What you have to do: From the first line to the last, return the material exactly.

Exercise data:

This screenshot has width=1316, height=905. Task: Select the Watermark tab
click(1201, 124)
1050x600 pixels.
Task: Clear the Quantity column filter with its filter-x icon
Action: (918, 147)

Result of this exercise:
This screenshot has width=1316, height=905. Task: Select the Watermark tab
click(1201, 124)
1050x600 pixels.
Task: Clear the Quantity column filter with its filter-x icon
Action: (918, 147)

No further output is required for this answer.